* **What is being asked**:
Excluding images, repeat the data exactly as given.

* **Data extract**:
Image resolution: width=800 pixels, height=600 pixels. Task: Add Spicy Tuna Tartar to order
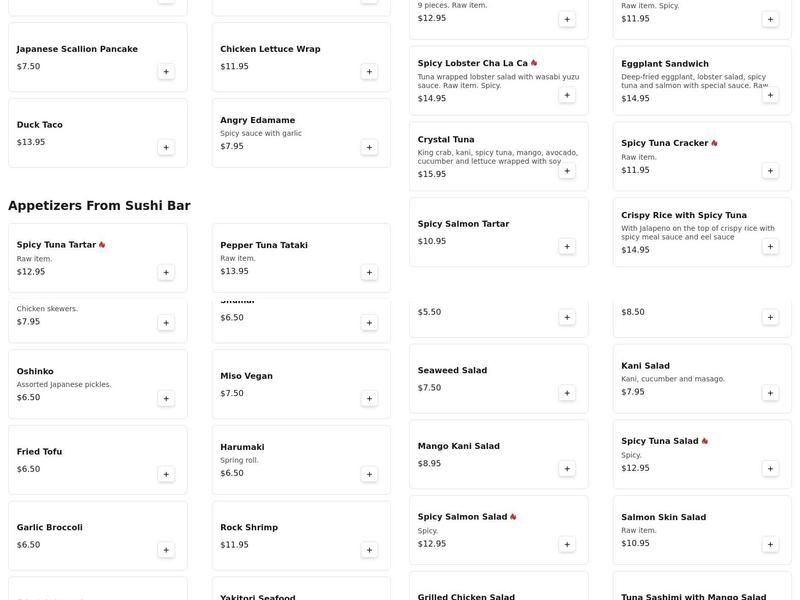coord(166,272)
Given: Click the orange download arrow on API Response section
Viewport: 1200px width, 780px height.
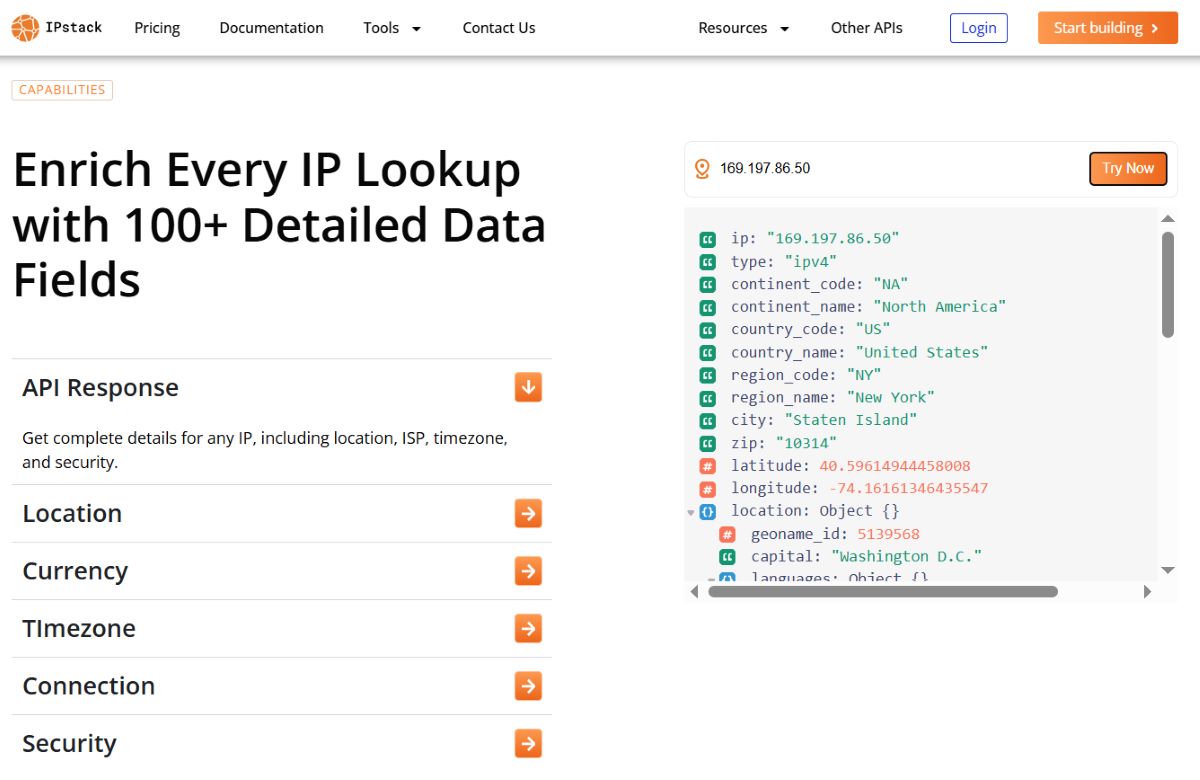Looking at the screenshot, I should (527, 387).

* **Reply to the task**:
Image resolution: width=800 pixels, height=600 pixels. Task: Add Spicy Tuna Tartar to order
coord(166,272)
Given: Click the orange download arrow on API Response section
Viewport: 1200px width, 780px height.
Looking at the screenshot, I should (527, 387).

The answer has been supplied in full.